This last linter indicates that indeed a container has been registered that is compatible with this tool – quay.io/biocontainers/seqtk:1.2--1. We didn’t do any extra work to build this container for this tool, all Bioconda recipes are packaged into containers and registered on quay.io as part of the BioContainers project.

This tool can be tested using planemo test in its BioContainer Docker container using the flag --biocontainers as shown below.

The Conda exercises project template has an example tool (exercise3) that we can use to demonstrate --biocontainers. If you are continuing from the Conda tutorial, simply move to ../exercise3 otherwise using planemo project_init to grab the exercise as show below.

$ planemo project_init --template conda_exercises_cwl conda_exercises
$ cd conda_exercises/exercise3
$ planemo lint --biocontainers seqtk_seq.cwl
Linting tool /home/planemo/conda_exercises_cwl/exercise_3/seqtk_seq.cwl
Applying linter general... CHECK
.. CHECK: Tool defines a version [0.0.1].
.. CHECK: Tool defines a name [Convert to FASTA (seqtk)].
.. CHECK: Tool defines an id [seqtk_seq].
.. CHECK: Tool specifies profile version [16.04].
Applying linter cwl_validation... CHECK
.. INFO: CWL appears to be valid.
Applying linter docker_image... WARNING
.. WARNING: Tool does not specify a DockerPull source.
Applying linter new_draft... CHECK
.. INFO: Modern CWL version [v1.0]
Applying linter biocontainer_registered... CHECK
.. INFO: BioContainer best-practice container found [quay.io/biocontainers/seqtk:1.2--1].
Failed linting
$ planemo test --biocontainers seqtk_seq.cwl
Enable beta testing mode for testing.

▶ **Exercise set**:
1/ In the planemo passage, which container is registered as compatible with the tool?
2/ Write out the planemo passage word for word from "The Conda exercises" to "profile version [16.04].".
Rely solely on the planemo passage.

▶ **Listed entries**:
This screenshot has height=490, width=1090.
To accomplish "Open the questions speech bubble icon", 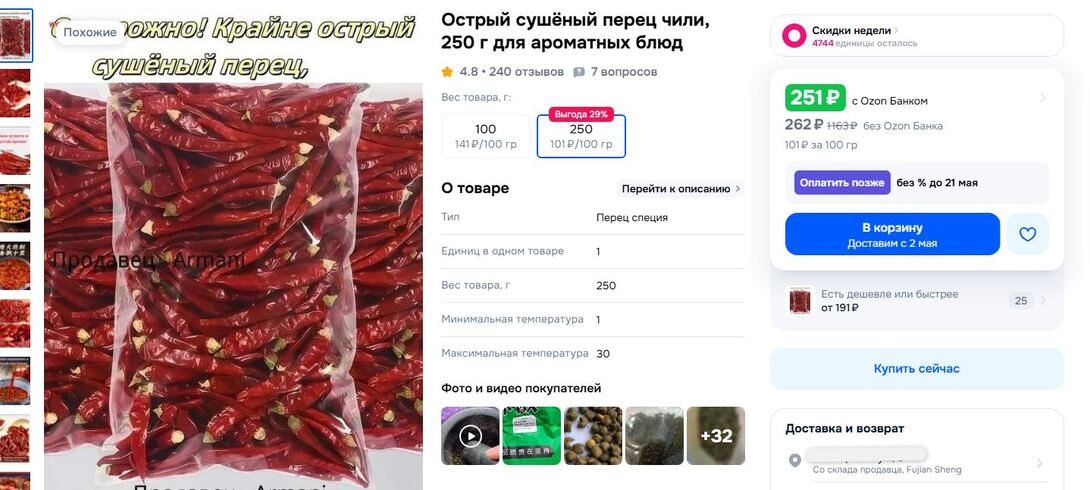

--

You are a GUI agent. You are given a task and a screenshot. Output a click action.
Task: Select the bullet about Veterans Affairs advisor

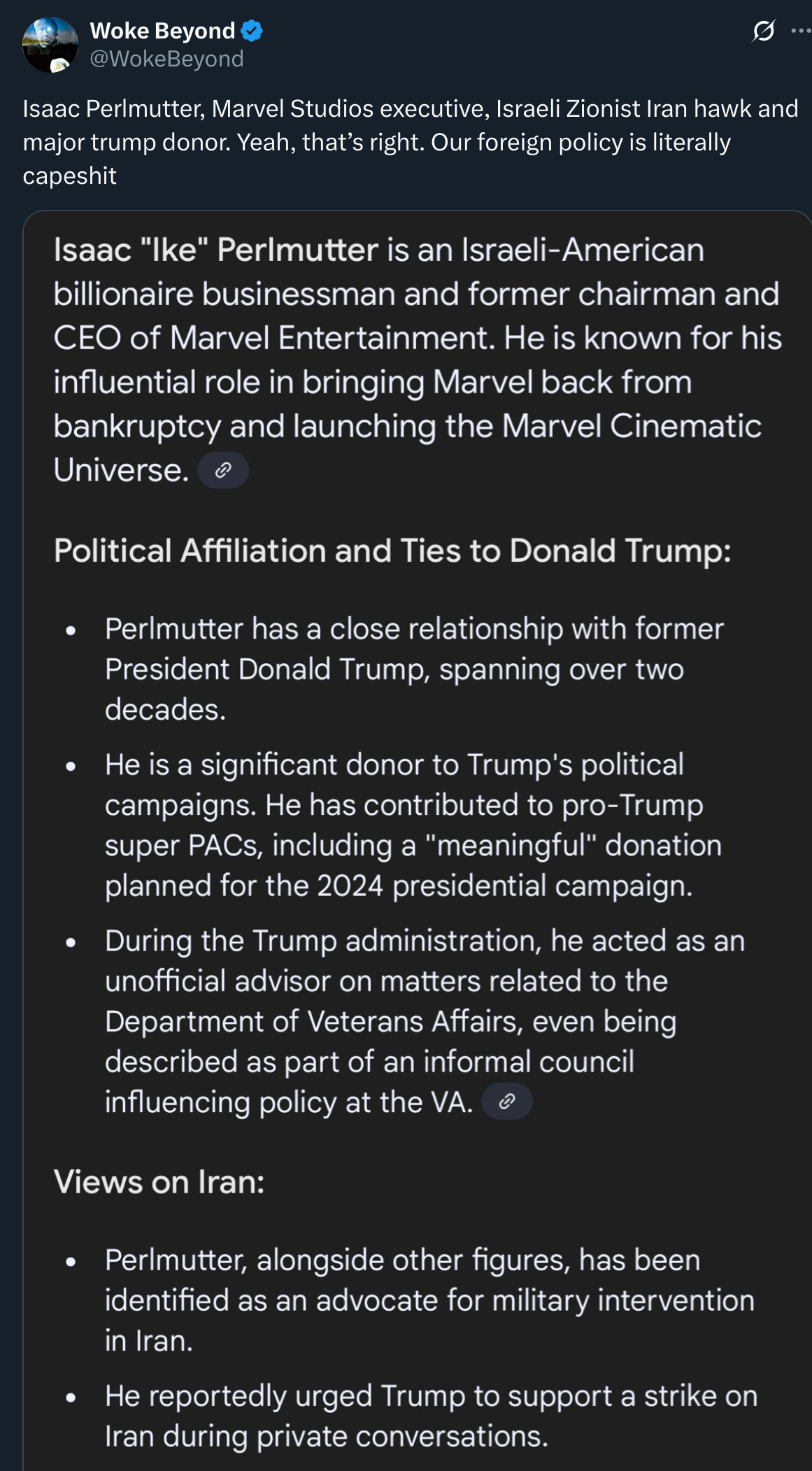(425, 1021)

▶ **Written responses**:
1/ quay.io/biocontainers/seqtk:1.2--1

2/
The Conda exercises project template has an example tool (exercise3) that we can use to demonstrate --biocontainers. If you are continuing from the Conda tutorial, simply move to ../exercise3 otherwise using planemo project_init to grab the exercise as show below.

$ planemo project_init --template conda_exercises_cwl conda_exercises
$ cd conda_exercises/exercise3
$ planemo lint --biocontainers seqtk_seq.cwl
Linting tool /home/planemo/conda_exercises_cwl/exercise_3/seqtk_seq.cwl
Applying linter general... CHECK
.. CHECK: Tool defines a version [0.0.1].
.. CHECK: Tool defines a name [Convert to FASTA (seqtk)].
.. CHECK: Tool defines an id [seqtk_seq].
.. CHECK: Tool specifies profile version [16.04].